Altro motivo di dissenso: la fedeltà allo stalinismo e la cosiddetta svolta liberal-democratica del Pci. “Gramsci rispetto a Togliatti non fu acquiescente alla linea settaria imposta da Stalin e non nascose mai questo suo dissenso”, evidenzia Donzelli riferendosi al pronunciamento imposto nel 1926 da Stalin ai partiti comunisti nazionali sulle due linee emerse dallo scontro con Trockij: socialismo in un solo paese e rivoluzione permanente. Gramsci contesta il metodo in una lettera, a nome all’Ufficio Politico del Pci di cui è diventato capo, al Comitato Centrale del Partito russo: lettera non inoltrata mai da Togliatti rappresentante del Pci al Komintern.
 
Il complicato rapporto personale
Il dissenso tra i due non fu solo politico ma anche di natura personale e non poté esserci alcun ‘chiarimento’ sulla linea politica perché Gramsci finì in carcere: quasi che ebbe qualche vaga intuizione sulla ‘ferocia’ del regime staliniano. Diversamente da Togliatti che quel regime appoggiò e mai si discostò dalla strategia staliniana: “in contrasto con Gramsci, Togliatti fu uno dei più attivi sostenitori ed agenti di Stalin e fece tutto quello che poteva per imporre il suo volere all’estero”.

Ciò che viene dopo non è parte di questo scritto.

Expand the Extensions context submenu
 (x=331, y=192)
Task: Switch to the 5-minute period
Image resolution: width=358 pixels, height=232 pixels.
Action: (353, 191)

In carcere fece comodo sicuramente a Mussolini (“un cervello da spegnere”) ma non dispiacque affatto all’Urss e a Togliatti che non fecero mai nulla per la sua liberazione. Anzi ne compromisero la posizione con la lettera di Ruggiero Grieco (febbraio 1928) spedita da Mosca in cui si rivelava il suo ruolo di alto dirigente del Pci, ‘reato’ di cui era imputato, e fattagli recapitare in piena fase istruttoria del processo. Ingenuità? “In Gramsci si insinuò il sospetto che tanto l’Urss quanto Togliatti non solo non fecero nulla ma ostacolarono la sua liberazione: begli amici che hai, gli disse il giudice istruttore Macis”, sottolinea Donzelli: Gramsci fu condannato a 20 anni, 4 mesi e 5 giorni di reclusione.